There have been some changes to the silicone envelope, the gel filler and surface coating which have shown some significant improvements in the reduction of complications, ensuring both longer lasting outcomes and improved safety. Surgical techniques have evolved significantly over the past 50 years, with better control of bleeding and reduced incidence of surgical site infection; however these changes are largely outside the control of the implant producer. The relationship between the manufacturing industry, the surgeon and regulatory agencies around the world has affected the outcome and trends of implant design. The huge media attention given to breast implants has not always been to the advantage of the women receiving these implants. This paper aims to show from a manufacturer and marketing standpoint, the unique position that breast implants hold in the world of medical devices.

Discussion

Since their introduction to the market in 1962, breast implants have generated attention and polarised opinions that far outweigh their importance and place in the modern medical device industry. Many of the features and benefits of these devices – silicone gel bleed, low molecular weight content, ‘high’ cohesive gel, how many layers on the envelope, pore-size of the textured surface [1] and advantages of anatomical shape over round [2] – are marketing concepts or sometimes sponsored surgical ‘ego trips’ – with little or no impartial post-surgical evidence to demonstrate the actual benefits. Conversely, there have been structural changes made to the envelope design, surface coating configuration and gel consistency since 1962 which have shown long-term improved results. However, in some cases these have been forgotten, ignored or hampered by overzealous regulators and sensational media, despite over 40 years of use and mostly positive outcome data. Why is this and why does the controversy surrounding breast implants continue?

 

Cross-linked cohesive gel.

 

Unlike most medical devices, approximately 80% of breast implants are used for cosmetic enhancement of the female breast. That is to say that the majority of procedures are performed for non-medical indications and occur without the control and oversight of public healthcare systems. The surgery is carried out privately on patients on a self-paying basis by surgeons operating in clinics that are privately run businesses. Unlike the UK National Health Service (NHS), which keeps extensive records of all its procedures and patients, the data and information on breast implant surgery performed in private clinics and regulatory agencies is extremely limited and unreliable. The implant suppliers know how many implants are ‘placed’ at a specific hospital or clinic, but there is no record of who receives the implants nor, indeed, how many prostheses are actually implanted.

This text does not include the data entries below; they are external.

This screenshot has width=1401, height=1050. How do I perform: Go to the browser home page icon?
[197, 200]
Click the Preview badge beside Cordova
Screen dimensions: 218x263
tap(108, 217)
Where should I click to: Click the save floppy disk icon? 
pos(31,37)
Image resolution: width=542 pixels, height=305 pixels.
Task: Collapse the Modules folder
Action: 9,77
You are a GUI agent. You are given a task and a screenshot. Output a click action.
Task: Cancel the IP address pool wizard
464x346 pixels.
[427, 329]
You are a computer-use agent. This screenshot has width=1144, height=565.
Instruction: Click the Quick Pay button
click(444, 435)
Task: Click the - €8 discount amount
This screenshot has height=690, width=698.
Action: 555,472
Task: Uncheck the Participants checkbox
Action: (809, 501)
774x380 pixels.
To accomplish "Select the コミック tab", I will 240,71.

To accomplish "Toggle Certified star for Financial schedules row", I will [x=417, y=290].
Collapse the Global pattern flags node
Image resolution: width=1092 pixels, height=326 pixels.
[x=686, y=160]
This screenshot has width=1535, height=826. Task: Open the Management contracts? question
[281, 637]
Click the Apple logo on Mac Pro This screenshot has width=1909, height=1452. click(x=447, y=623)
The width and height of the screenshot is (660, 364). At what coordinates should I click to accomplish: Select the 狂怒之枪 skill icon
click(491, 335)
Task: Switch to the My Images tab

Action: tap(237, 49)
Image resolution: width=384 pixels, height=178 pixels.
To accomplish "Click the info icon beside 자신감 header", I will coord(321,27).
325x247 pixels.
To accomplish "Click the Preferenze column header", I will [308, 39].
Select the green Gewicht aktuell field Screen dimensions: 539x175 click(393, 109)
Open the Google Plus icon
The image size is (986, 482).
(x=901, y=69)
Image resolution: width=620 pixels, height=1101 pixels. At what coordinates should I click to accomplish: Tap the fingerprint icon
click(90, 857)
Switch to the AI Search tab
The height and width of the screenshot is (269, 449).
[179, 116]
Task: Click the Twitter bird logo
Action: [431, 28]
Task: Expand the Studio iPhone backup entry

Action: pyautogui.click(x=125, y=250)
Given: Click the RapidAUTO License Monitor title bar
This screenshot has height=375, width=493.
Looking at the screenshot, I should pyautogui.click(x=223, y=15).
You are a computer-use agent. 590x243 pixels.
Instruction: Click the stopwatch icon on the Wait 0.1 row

The media have a fascination with breast implants and appear to have a desire to report negative stories, which are often worked up to a frenzied level, massively out of proportion to their true news value. When adverse events do occur there does appear to be a tendency in some to exaggerate the effects both to attract attention and potential compensation. The media agenda appears to patronise women with breast implants, as they must, at best, be ‘vain’ and more likely ‘glamour models’ or worse, ‘working girls’! With the media taking this attitude, the regulatory bodies pander to pressure groups, ignoring science and reason, in favour of finding the quickest solution to ‘solving the problem’.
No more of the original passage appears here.